◆ What this task involves: Pictures stay out of the copy. Transcribe exactly the lines from the line with "Click the 'Номер' field label" through the final line of the records.

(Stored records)
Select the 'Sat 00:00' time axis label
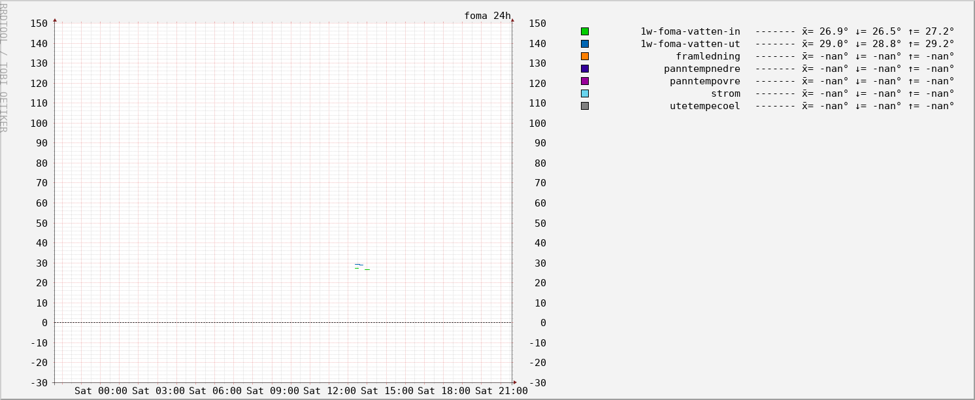Screen dimensions: 975x400 [x=101, y=391]
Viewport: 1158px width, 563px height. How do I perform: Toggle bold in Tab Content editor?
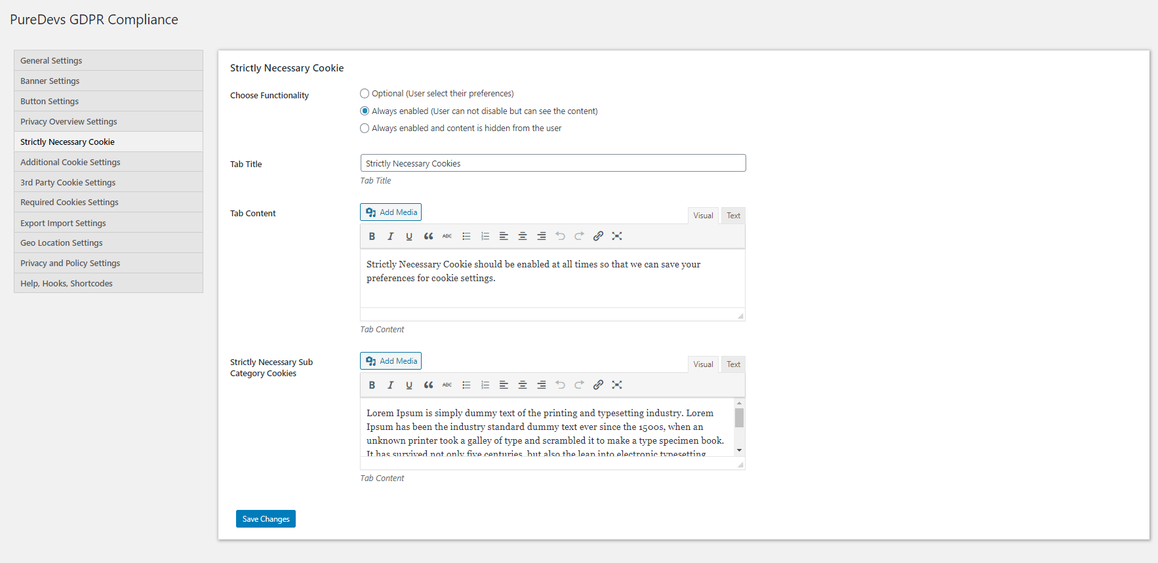pyautogui.click(x=372, y=237)
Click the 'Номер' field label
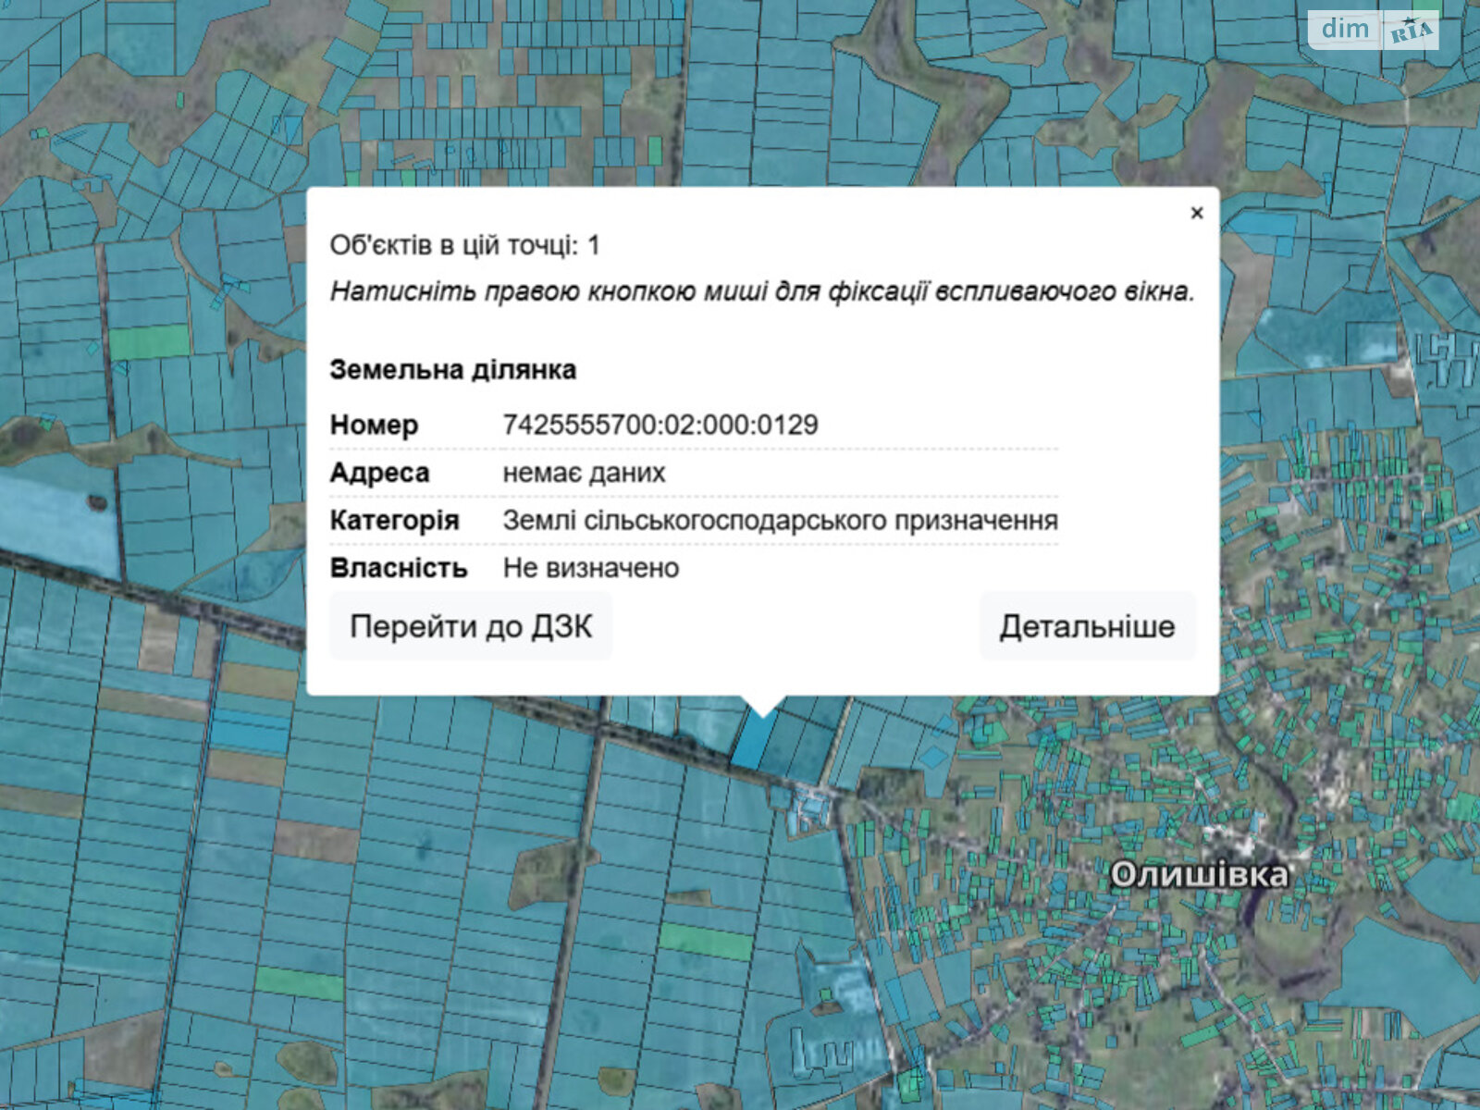The image size is (1480, 1110). [x=374, y=425]
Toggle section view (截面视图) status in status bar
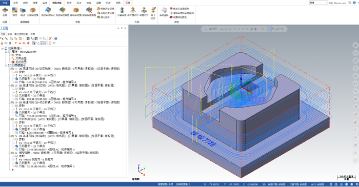The height and width of the screenshot is (187, 359). pyautogui.click(x=165, y=184)
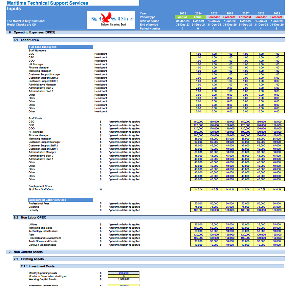
Task: Edit the Rent value for 2026
Action: pos(229,235)
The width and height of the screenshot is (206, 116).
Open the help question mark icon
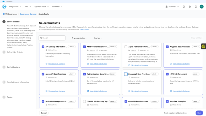point(184,7)
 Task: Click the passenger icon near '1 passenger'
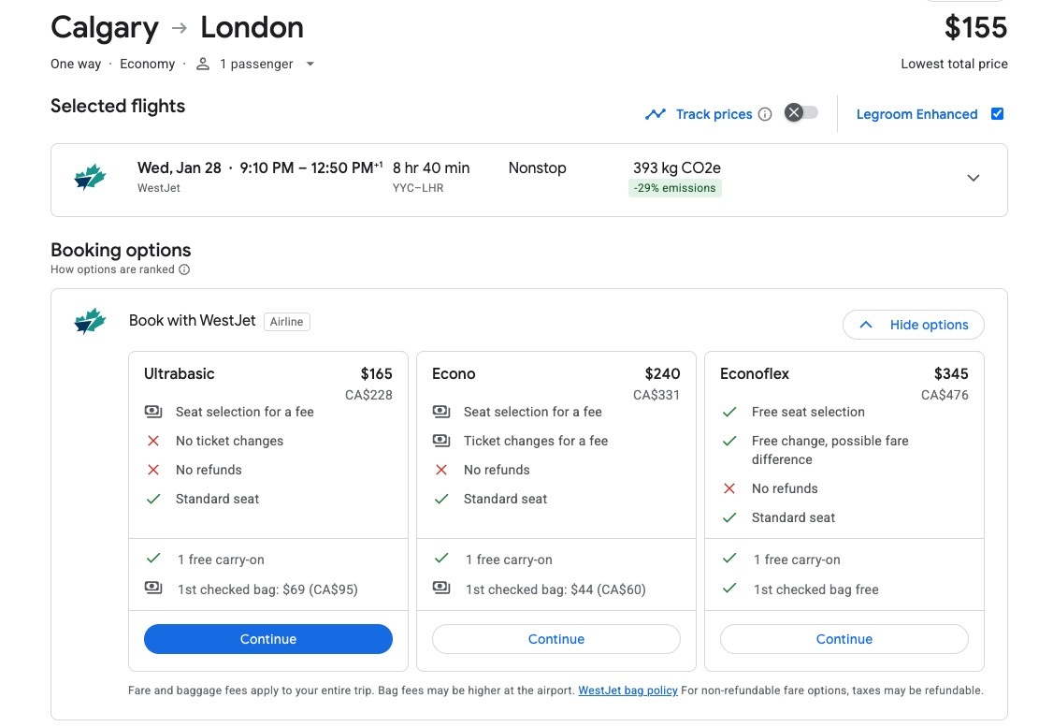coord(202,64)
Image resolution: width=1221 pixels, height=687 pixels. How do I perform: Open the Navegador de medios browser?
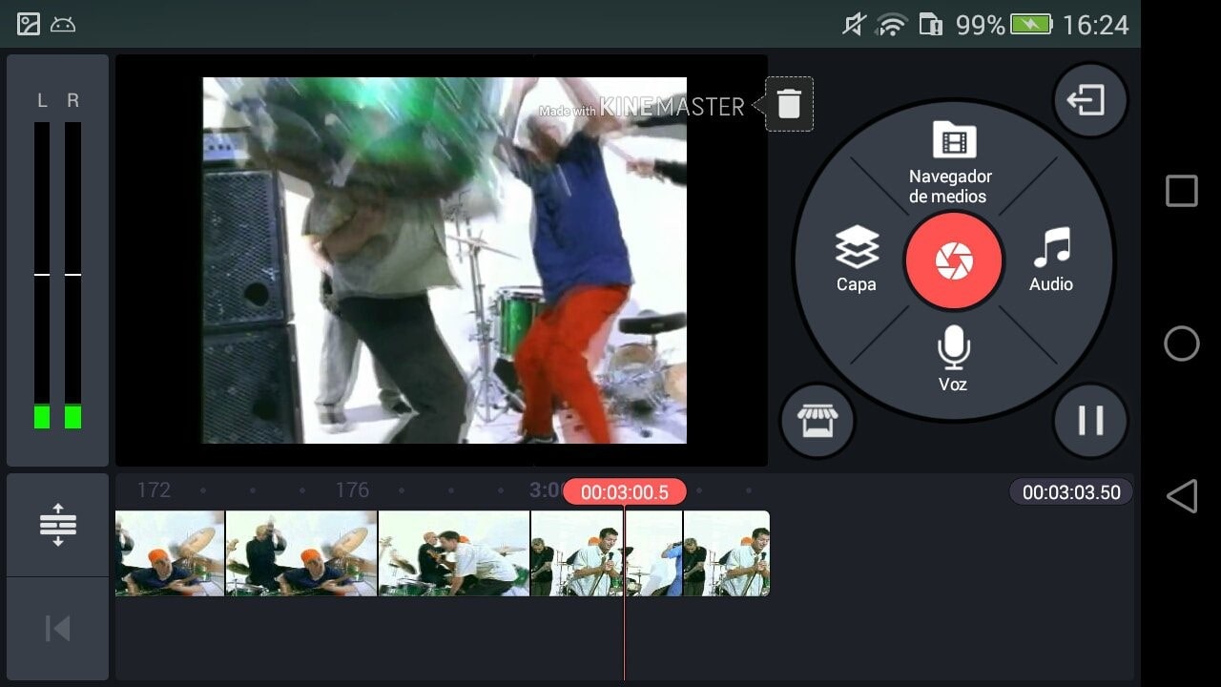click(949, 161)
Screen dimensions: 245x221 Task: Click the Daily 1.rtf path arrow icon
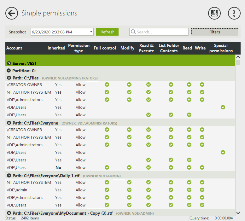click(x=9, y=176)
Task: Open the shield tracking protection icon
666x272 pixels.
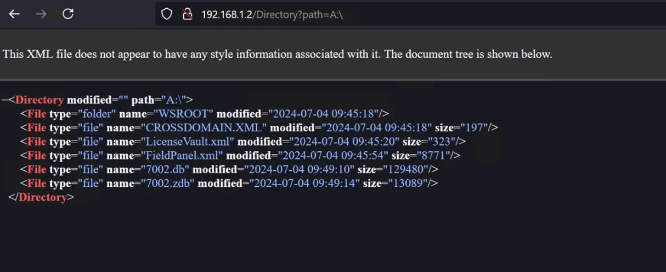Action: click(x=167, y=14)
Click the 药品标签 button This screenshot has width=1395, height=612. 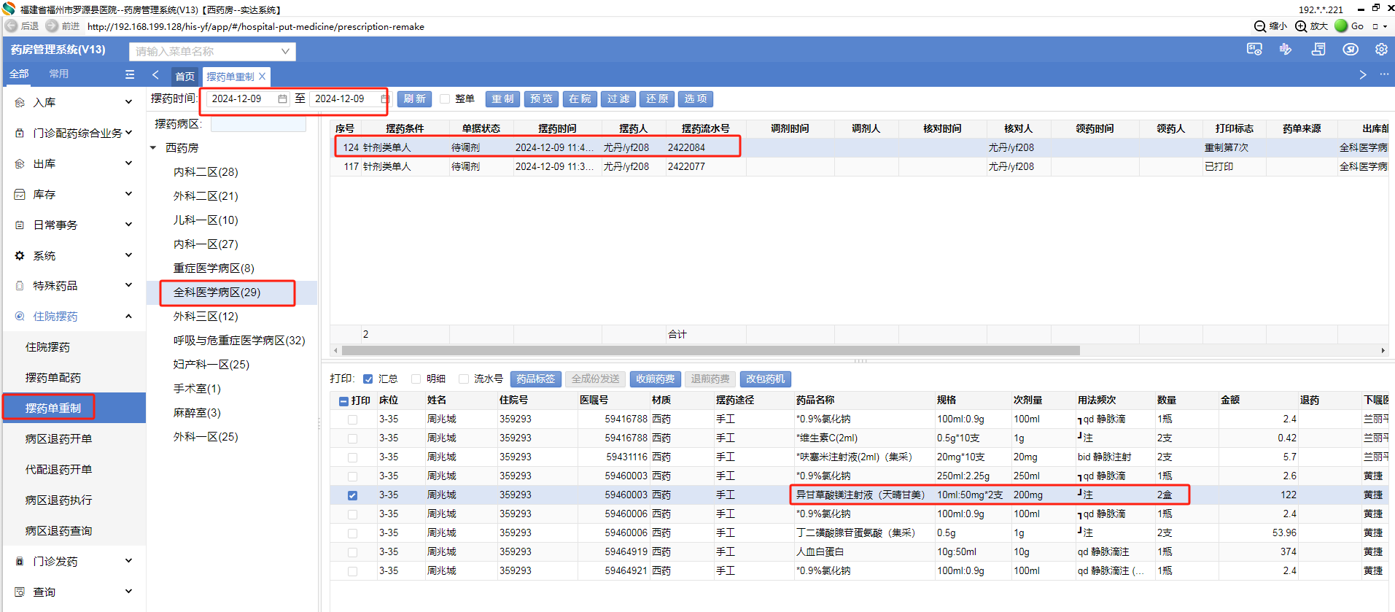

◆ Solution:
Click the 'Номер' field label
The image size is (1480, 1110). [x=374, y=425]
Toggle section view (截面视图) status in status bar
The height and width of the screenshot is (187, 359). pyautogui.click(x=165, y=184)
Task: Edit the Rent value for 2026
Action: pos(229,235)
The width and height of the screenshot is (206, 116).
Open the help question mark icon
point(184,7)
 Task: Click the passenger icon near '1 passenger'
coord(202,64)
Image resolution: width=1221 pixels, height=687 pixels. How do I perform: Open the Navegador de medios browser?
click(949, 161)
Screen dimensions: 245x221 Task: Click the Daily 1.rtf path arrow icon
click(x=9, y=176)
Task: Open the shield tracking protection icon
666x272 pixels.
Action: click(x=167, y=14)
Click the 药品标签 button This screenshot has width=1395, height=612. 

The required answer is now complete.